La Suprema Corte tutela l’identità femminile, eliminando l’automatismo del cognome maritale nelle liste elettorali per violazione dei principi di eguaglianza.
Addio al Cognome maritale obbligatorio nelle Liste Elettorali: la Cassazione decide
La Corte di Cassazione, con l’ordinanza n. 3534 del 17 febbraio 2026, ha stabilito un principio cruciale: il cognome del marito non sarà più indicato automaticamente nelle liste elettorali. Accolto il ricorso di A.M., che contestava l’identificazione con “A.M. in S.” nelle liste di Padova (2020). I precedenti giudizi avevano rigettato la sua domanda, sostenendo la legittimità dell’aggiunta secondo l’art. 143-bis c.c. e il D.P.R. n. 223/1967. La Suprema Corte ha ora ribaltato tale impostazione, cassando la sentenza d’appello e riaffermando la parità di genere nei documenti pubblici.
Il ragionamento della Cassazione: eguaglianza e fine della discriminazione
La Cassazione ha evidenziato l’incoerenza tra l’obbligo del cognome maritale nelle vecchie liste elettorali (D.P.R. n. 223/1967) e la sua facoltatività per la tessera (D.P.R. n. 299/2000). Tale antinomia, già superata da una circolare ministeriale 2024, è stata poi eliminata dal D.Lgs. n. 27/2025. La Corte ha chiarito che l’art. 143-bis c.c. non impone l’uso del cognome del coniuge, ma lo facoltizza.

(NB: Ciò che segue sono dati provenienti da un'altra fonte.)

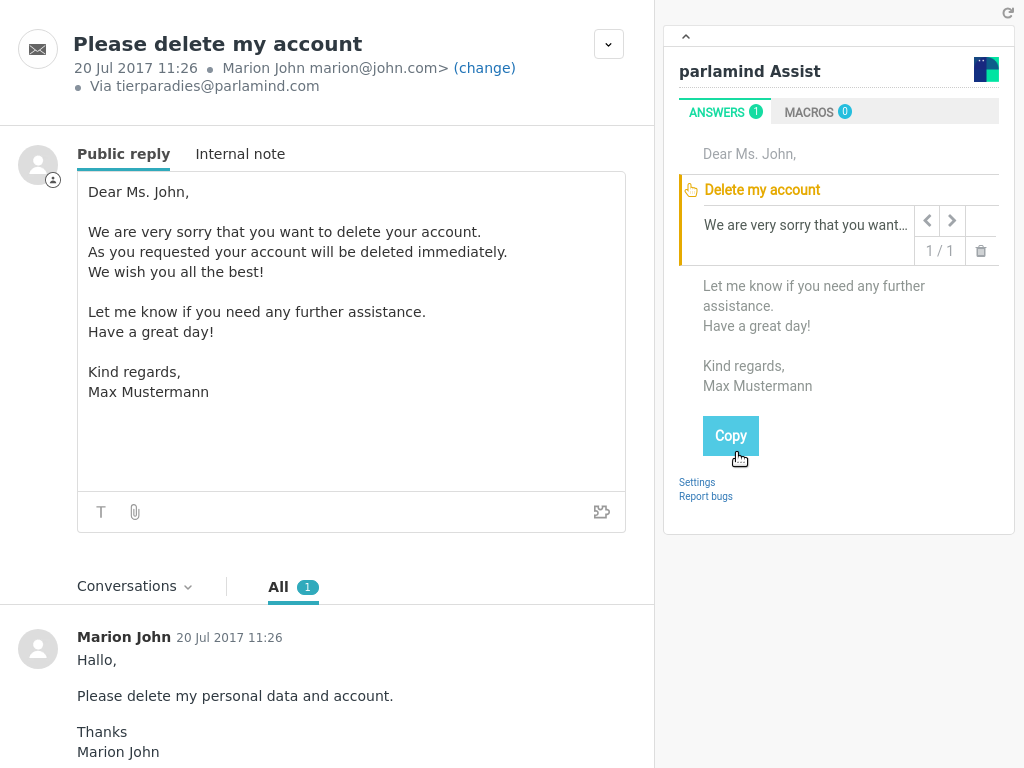Expand the Conversations filter dropdown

La decisione si fonda su eguaglianza e non discriminazione (artt. 3 Cost., 21 Carta di Nizza, 8 e 14 CEDU), rigettando giustificazioni basate su mere finalità organizzative.

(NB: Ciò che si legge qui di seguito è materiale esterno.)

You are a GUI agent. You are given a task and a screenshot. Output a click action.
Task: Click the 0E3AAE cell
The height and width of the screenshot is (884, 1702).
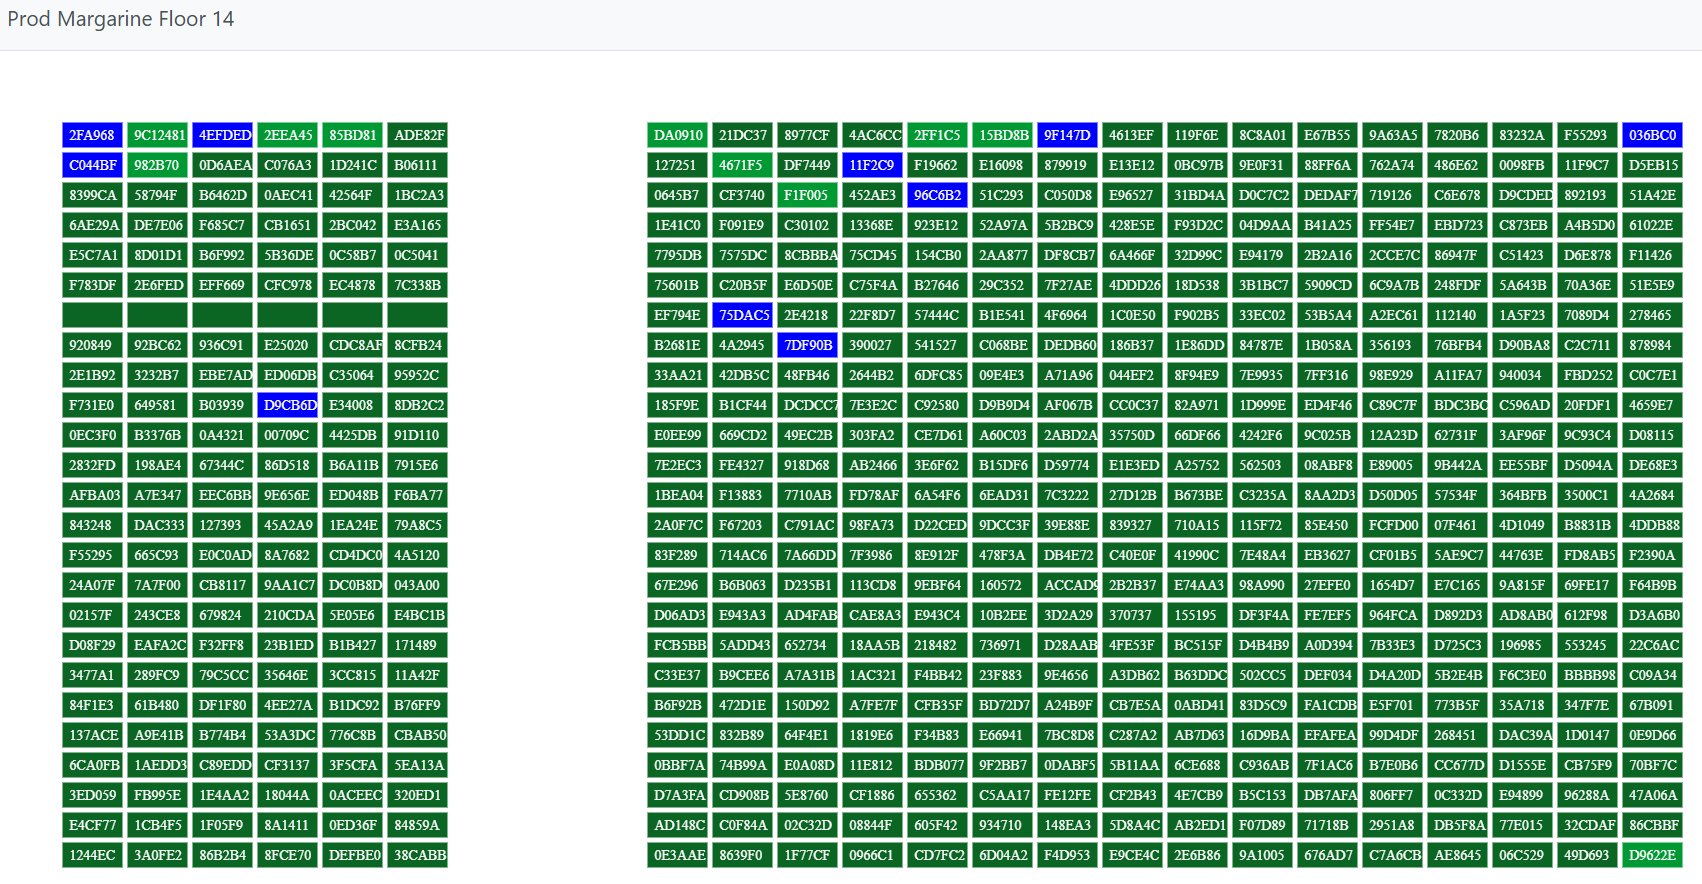(677, 855)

Un nuovo standard per l’Identità personale e la parità di Genere
La Cassazione ha stabilito che “in attuazione del postulato di uguaglianza e di non discriminazione… le donne coniugate sono identificate senza l’indicazione del cognome del marito” nelle liste e tessere elettorali. Questa decisione tutela l’identità femminile, eliminando prassi discriminatorie. Il diritto di voto (art. 48 Cost.) è personale, non condizionabile dallo stato civile. Il caso di A.M. è stato rinviato alla Corte d’Appello di Venezia per un nuovo esame, applicando questo innovativo principio. Un passo fondamentale verso la piena parità di genere.